得られた菌株S17-1λpir/pUT-Δbud株とP. ananatis NP106株を接合し、pEA320上の遺伝子領域で相同組換えによりpUT-Δbudが組み込まれたNP106/pEA320-bud::Cm株を取得した。ここでP. ananatis NP106株とは、パントエア・アナナティスAJ13601株（FERM BP-7207株）からプラスミドRSFCPGとpSTVCBを脱落させた株である。パントエア・アナナティスAJ13601(FERM BP-7207)株が有しているプラスミドである。尚、本構築では完全長のbudAB遺伝子と破壊型budAB遺伝子、更にpUT399の全領域がpEA320上に組み込まれている。次に、接合伝達に必要なtra遺伝子を搭載するプラスミドpRK2013（Biomedal社）にepicentre社のTransposomics^TM＆EZ::TN^TMを用いてTn5::Tet遺伝子を導入したpRK-Tetプラスミドを有するE. coli DH5α株（タカラバイオ社製）より、接合によりpRK-TetプラスミドをNP10
6/pEA320-bud::Cm株に導入した。次にこのNP106/pEA320-bud::Cm, pRK-Tet株とMG1655株を接合し、クロラムフェニコール25mg/Lを含有するM9グルコース寒天培地で選択することによりpEA320が接合伝達されたMG1655, pEA320-bud::Cm株を取得した。

＜pEA320を保持するE. coliの酸性における生育＞
pEA320を導入したE. coli MG1655株の酸性条件における生育を検討した。
具体的には野生株MG1655をL培地（バクトトリプトン10 g、イーストエキストラクト 5 g、NaCl 5 g、寒天15 gを純水1 Lに含む培地、pH7.0）で、pEA320導入株であるMG1655/pEA320-bud::Cmを、L培地（バクトトリプトン10 g、イーストエキストラクト 5 g、NaCl 5 g、寒天15 gを純水1 Lに含む培地、pH7.0）にクロラムフェニコールを25mg/Lとなるよう添加した培地で前培養し、滅菌水にて2回洗浄した後、30 g/Lのグルタミン酸と5 g/Lのグルコースを含み、pHをアンモニア水にて7.0又は4.5に調整したM9最少培地（硫酸マグネシウム2 mM、リン酸一カリウム3 g、塩化ナトリウム0.5 g 塩化アンモニウム1 g リン酸2ナトリウム6 g を純水1 Lに含む培地）に、OD660nm=0.05となるように植菌し経時のODを測定した。尚、培養・ODの測定にはADVANTEC社製TN1506を用いた。

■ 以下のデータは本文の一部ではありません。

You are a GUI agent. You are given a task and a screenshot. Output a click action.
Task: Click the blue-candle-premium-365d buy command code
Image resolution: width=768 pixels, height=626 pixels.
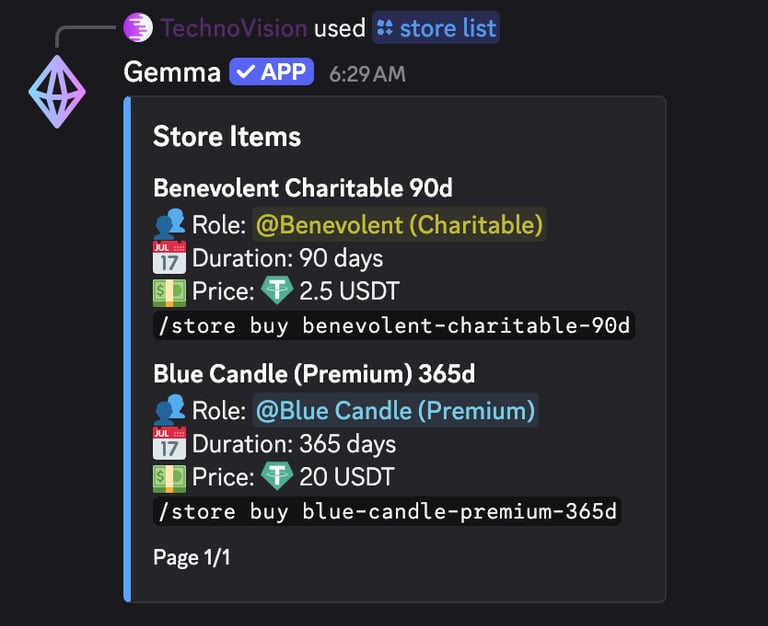click(387, 512)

図６に示すとおり、pH7.0の条件においては、ほとんど生育差は見られなかったが、pH4.5の条件では顕著に生育が向上した。すなわち、pEA320が耐酸性を付与するプラスミドであることが本実験により示された。

次に本現象を詳細に解析するため、ジャーファーメンターを用いてpHをコントロールした条件で培養を行うこととした。野生株MG1655をL培地（バクトトリプトン10 g、イーストエキストラクト 5 g、NaCl 5 g、寒天15 gを純水1 Lに含む培地、pH7.0）で、pEA320導入株であるMG1655/pEA320-bud::Cmを、L培地（バクトトリプトン10 g、イーストエキストラクト 5 g、NaCl 5 g、寒天15 gを純水1 Lに含む培地、pH7.0）にクロラムフェニコールを25 mg/Lとなるよう添加した培地で前培養し、それぞれプレート1枚を以下に示す組成の培地300 mLを張り込んだジャーファメンターに植菌した。培養は37℃、pH4.9又はpH4.7にて、通気1/1vvm、34℃で酸素濃度が5％以上になるように攪拌制御を行い、培養中のpHは、それぞれ4.9、4.7となるようにアンモニアガスを添加することにより調整を行った。

図７に示すとおり、MG1655が生育できないpH4.7、4.9といった条件においてもpEA320を保持するMG1655は生育することが可能であり、pEA320を導入することにより耐酸性が向上することが確認された。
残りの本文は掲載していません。